Functional programming also helped get ride of bugs before, and still people used other paradigms. Why would we change now? How to know that functional programming is indeed better for vibe coding?
It should be better for the reasons explained in the article. Pure functions require no context to understand. If they are typed, it's even simpler. LLMs perform badly on code that has lots of state and complex semantics. Those are hard to track.
In fact, synthesis of pure Haskell powered by SAT/SMT (e.g. Hoogle, Djinn, and MagicHaskeller) was already of some utility prior to the advent of LLMs. Furthermore, pure functions are also easy to test given that type signatures can be used for property-based test generation.
I think once all these components (LLMs, SAT/SMT, and lightweight formal methods) get combined, some interesting ways to build new software with a human-in-the-loop might emerge, yielding higher quality artifacts and/or enhancing productivity.
That's a very fair point. There are some publications showing lower performance for languages with less training data. I imagine it also applies to different paradigms. Most training code will be imperative and of lower quality.
it’s not discussed in this post but in another right after I discuss the modeling I was doing on tech debt and finding the game to improve agent outcomes was reducing context.

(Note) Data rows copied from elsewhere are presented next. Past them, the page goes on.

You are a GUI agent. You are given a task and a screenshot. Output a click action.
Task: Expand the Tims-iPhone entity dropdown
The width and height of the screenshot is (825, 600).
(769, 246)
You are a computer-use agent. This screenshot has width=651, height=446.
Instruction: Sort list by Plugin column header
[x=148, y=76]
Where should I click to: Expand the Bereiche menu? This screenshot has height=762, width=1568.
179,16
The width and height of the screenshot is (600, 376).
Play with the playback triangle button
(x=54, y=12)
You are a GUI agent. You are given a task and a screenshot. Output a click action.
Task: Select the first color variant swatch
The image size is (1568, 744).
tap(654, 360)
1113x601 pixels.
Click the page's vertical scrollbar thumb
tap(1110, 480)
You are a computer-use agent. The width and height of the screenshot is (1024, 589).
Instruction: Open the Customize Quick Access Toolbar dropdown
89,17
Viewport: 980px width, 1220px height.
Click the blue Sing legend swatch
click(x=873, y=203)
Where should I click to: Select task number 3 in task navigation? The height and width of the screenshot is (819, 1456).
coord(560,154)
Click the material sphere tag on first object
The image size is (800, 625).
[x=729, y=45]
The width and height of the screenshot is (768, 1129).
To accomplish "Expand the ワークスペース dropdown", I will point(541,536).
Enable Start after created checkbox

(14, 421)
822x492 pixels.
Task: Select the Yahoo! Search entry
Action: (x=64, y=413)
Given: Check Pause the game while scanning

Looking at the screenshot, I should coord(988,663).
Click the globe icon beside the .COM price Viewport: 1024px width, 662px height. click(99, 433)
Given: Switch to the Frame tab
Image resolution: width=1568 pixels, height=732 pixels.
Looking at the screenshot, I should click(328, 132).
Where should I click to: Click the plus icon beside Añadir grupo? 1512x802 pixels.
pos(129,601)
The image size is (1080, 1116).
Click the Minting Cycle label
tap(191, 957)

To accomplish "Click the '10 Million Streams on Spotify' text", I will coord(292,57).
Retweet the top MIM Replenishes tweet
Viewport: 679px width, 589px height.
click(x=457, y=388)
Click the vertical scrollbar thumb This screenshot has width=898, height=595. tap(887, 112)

functional programming accomplishes that. I can’t claim it’s the only way, but it’s one that’s well understood in the community
What makes is special about "agentic development" vs reducing context requirements, reducing cognitive burden, etc for human development too? "A human developer builds a mental model of a codebase over months"—yeah, that makes onboarding to a codebase very time consuming, expensive, and error-prone.
So why is "better for agents" distinct from "better for humans"?
Agents can simply be told to write code in a functional style. They won’t complain. Think of it like a constraint system or proofs system. The agent can better reason about the code and side effects. Etc.
Agents are very good at following and validating constraints and hill climbing. This makes sense to me. Humans benefit too, but it is hard to get a bunch of humans to follow the style and maintain it over time.
Agents are useful because they don't inherit context from their parent context. They're basically "compaction" at a small scale. They succeed because context pollution create greater indeterminancy. The fact that you can spin up many of them is not primary benefit of them.
>finding the game to improve agent outcomes was reducing context
I think modularization will further reduce context. I am planning to play with your SUPER and SPIRALS idea and use modularization on top via Vertical Slice Architecture or modular monolith where each module is isolated and has a contract.
Because previously people had to write code themselves and they had personal preferences. Because the bugs were less when written by a human.
Now personal preferences doesn't matter as much since people won't change the code themselves too much. And because LLM can introduce lots of bugs and make a mess in the code unless you can restrict them somehow.
In fact, synthesis of pure Haskell powered by SAT/SMT (e.g. Hoogle, Djinn, and MagicHaskeller) was already of some utility prior to the advent of LLMs. Furthermore, pure functions are also easy to test given that type signatures can be used for property-based test generation.
I think once all these components (LLMs, SAT/SMT, and lightweight formal methods) get combined, some interesting ways to build new software with a human-in-the-loop might emerge, yielding higher quality artifacts and/or enhancing productivity.